On your left! A remarkably relevant (and convicting) article from The Wall Street Journal entitled “Get Out of My Way, You Jerk!” looking at how the ‘should’ instinct informs the phenomenon known as ‘sidewalk rage’. Of course, the control-freak diagnosis applies to road rage as well, as well as a host of other issues, i.e. this is simply one of its more aggressive contemporary expressions. Wild. We’ve said it many times before: just because non-religious forms of law tend to be more subjective (in content – not ubiquity), that doesn’t make them any less harsh or self-righteousness-inspiring than religious ones. What’s most interesting here, though, is how anger appears to be so directly related to trespass. If only other people were more like us…! Now, if you’ll ‘excuse’ me:

For many people, few things are more infuriating than slow walkers—those seemingly inconsiderate people who clog up sidewalks, grocery aisles and airport hallways while others fume behind them. Researchers say the concept of “sidewalk rage” is real. One scientist has even developed a Pedestrian Aggressiveness Syndrome Scale to map out how people express their fury. At its most extreme, sidewalk rage can signal a psychiatric condition known as “intermittent explosive disorder,” researchers say. On Facebook, there’s a group called “I Secretly Want to Punch Slow Walking People in the Back of the Head” that boasts nearly 15,000 members. 

Ragers tend to have a strong sense of how other people should behave. Their code: Slower people keep to the right. Step aside to take a picture. And the left side of an escalator should be, of course, kept free for anyone wanting to walk up.

“A lot of us have ‘shoulds’ in our head,” says Dr. Deffenbacher. Ragers tend to think people should do things their way, and get angry because the slow walkers are breaking the rules of civility. It’s unclear exactly why some people harbor such beliefs, Dr. Deffenbacher says. Such ways of thinking are generally learned from family, friends or the media, he adds.

Ragers’ thoughts tend to be overly negative, over-generalized and blown out of proportion, leaving them fuming about how they can’t stand the situation, how late they are going to be, and how this always comes up, Dr. Deffenbacher says. In contrast, someone blissfully free of sidewalk rage may still be frustrated, but thinks more accepting thoughts such as, “this is the way life is sometimes” or, “I wish that slow person wasn’t in front of me,” he says.

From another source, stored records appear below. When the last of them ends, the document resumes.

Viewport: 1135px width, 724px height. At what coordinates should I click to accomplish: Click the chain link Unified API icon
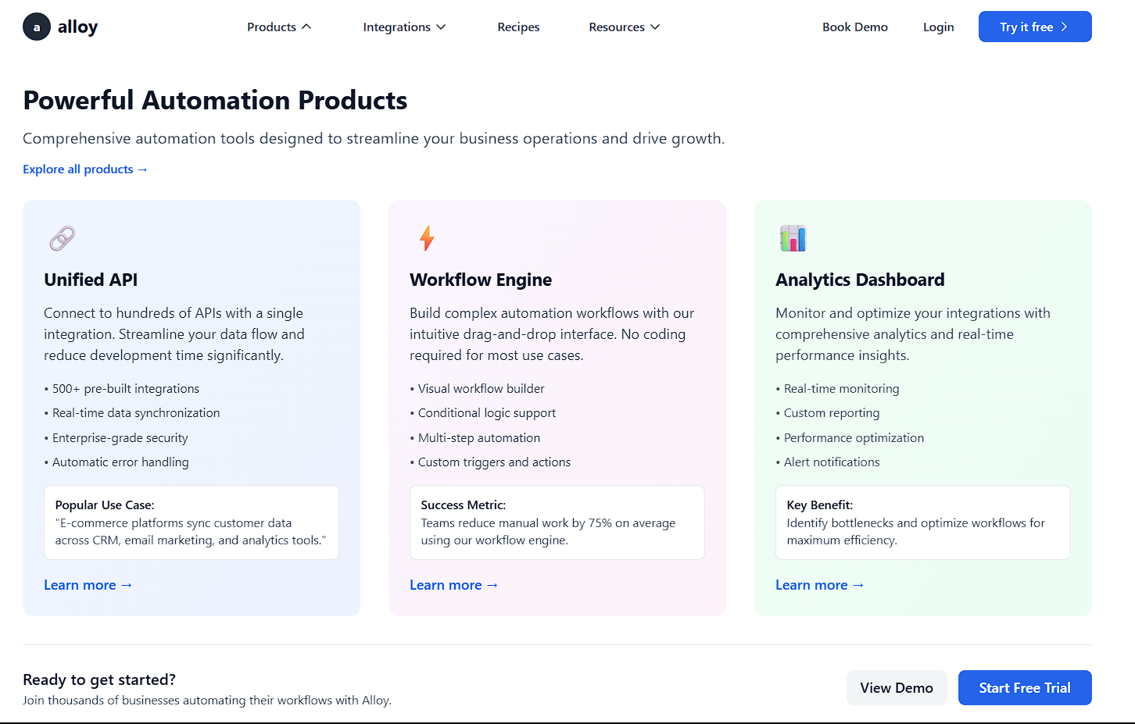click(x=63, y=238)
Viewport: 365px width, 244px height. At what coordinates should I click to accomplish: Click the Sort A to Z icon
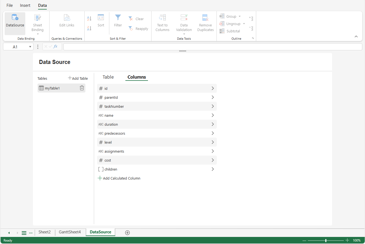point(89,18)
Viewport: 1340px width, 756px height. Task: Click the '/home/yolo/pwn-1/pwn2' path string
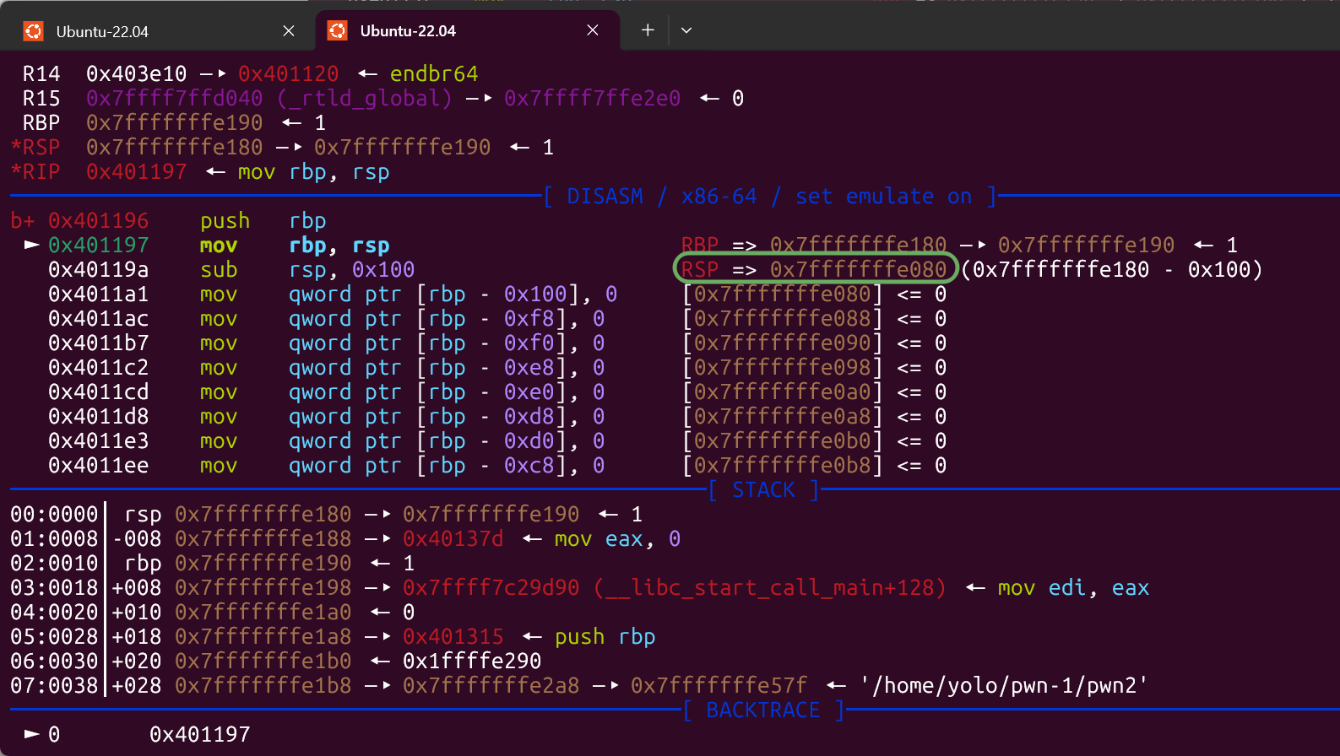click(1004, 685)
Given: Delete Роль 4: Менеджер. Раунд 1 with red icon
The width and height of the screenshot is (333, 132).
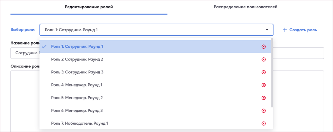Looking at the screenshot, I should pos(263,85).
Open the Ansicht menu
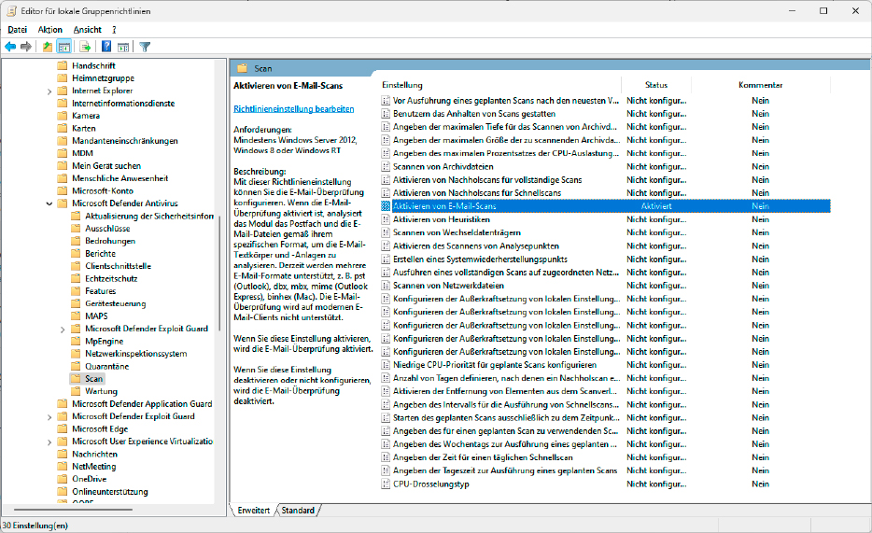Viewport: 872px width, 533px height. pyautogui.click(x=87, y=30)
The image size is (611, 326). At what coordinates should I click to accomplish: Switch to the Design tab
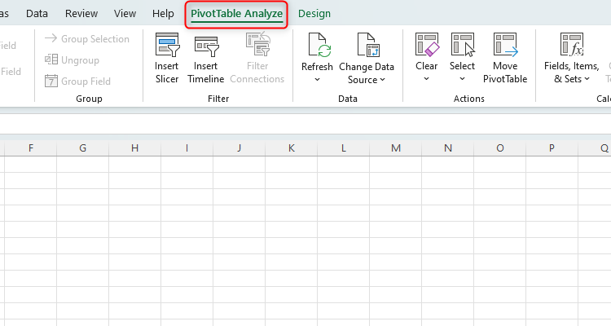point(314,14)
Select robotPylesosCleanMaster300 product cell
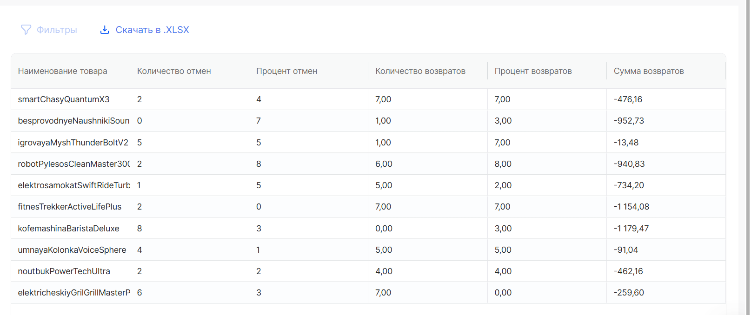This screenshot has height=315, width=751. pos(73,164)
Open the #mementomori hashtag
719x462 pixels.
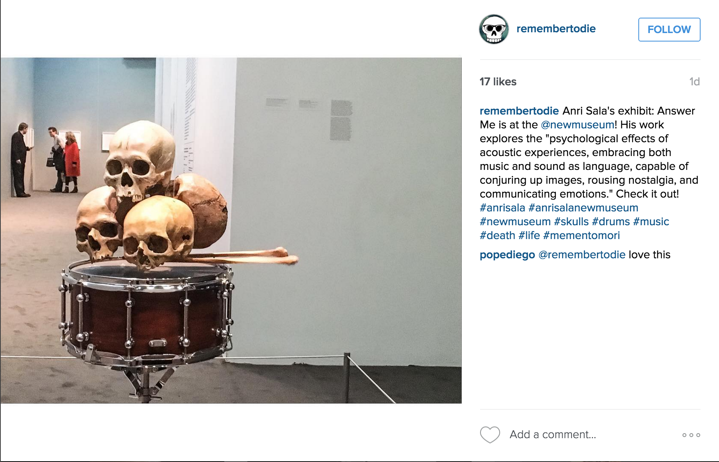click(x=581, y=236)
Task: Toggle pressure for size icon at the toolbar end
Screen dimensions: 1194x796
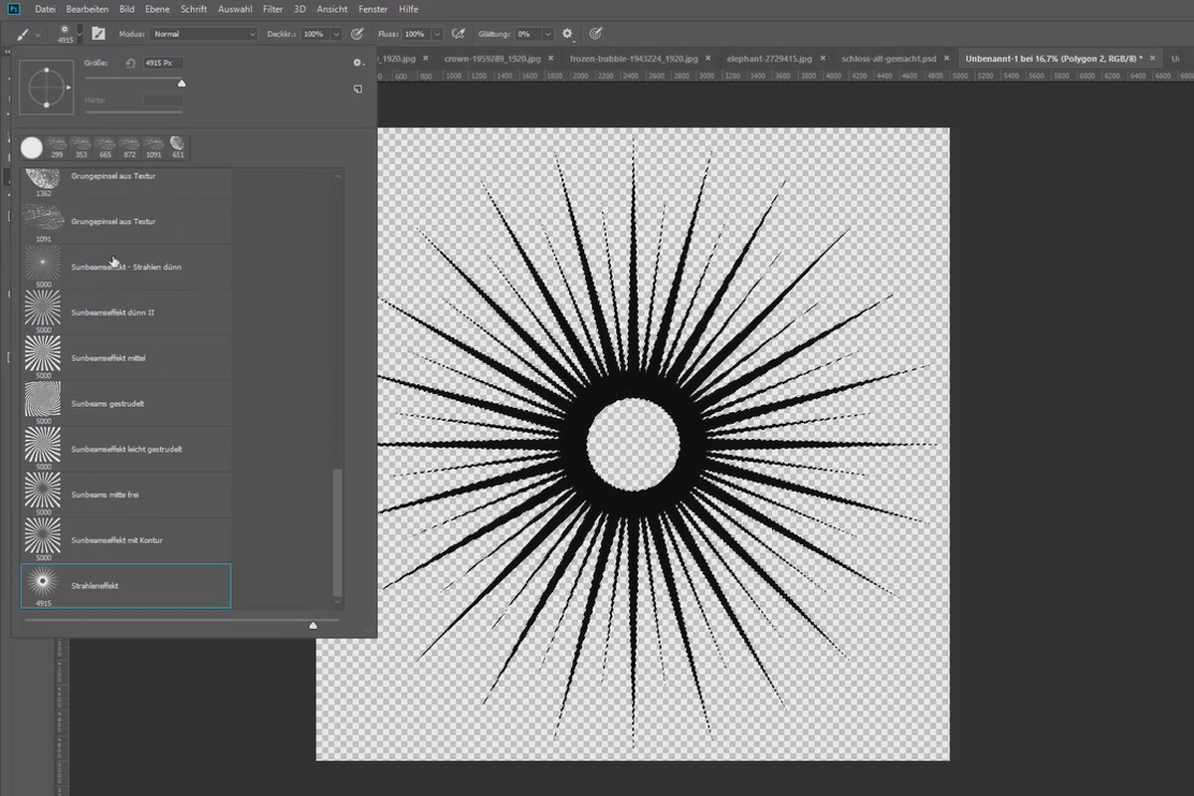Action: tap(595, 34)
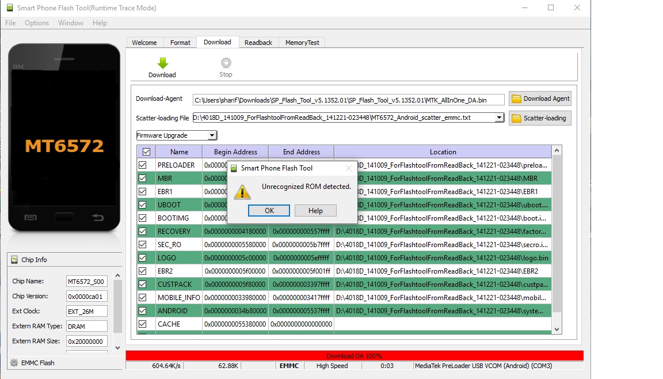Uncheck the PRELOADER partition checkbox
The width and height of the screenshot is (663, 379).
pyautogui.click(x=143, y=165)
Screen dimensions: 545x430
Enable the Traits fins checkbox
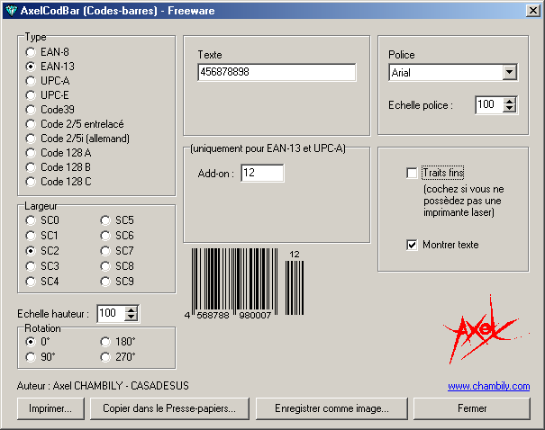click(413, 172)
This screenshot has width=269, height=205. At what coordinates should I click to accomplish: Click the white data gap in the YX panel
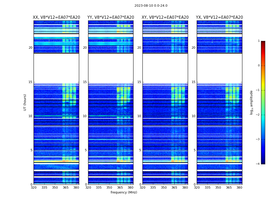[219, 68]
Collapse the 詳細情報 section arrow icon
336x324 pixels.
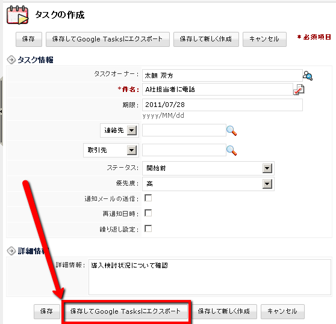(11, 251)
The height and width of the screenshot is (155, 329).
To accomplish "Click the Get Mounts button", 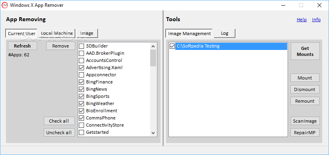I will [305, 51].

Psychologists say that the best thing for a rager to do is to calm down. [ed. note: !] Anger, after all, is associated with a host of negative health consequences, including heart problems and high blood pressure. But calming down isn’t always easy. Those at the extreme end of the rage continuum, sidewalk or otherwise, may have intermittent explosive disorder, a condition characterized by an inability to inhibit aggressive impulses that lead to assault or destruction of property, according to the Diagnostic and Statistical Manual of Mental Disorders, psychiatry’s bible of diagnoses.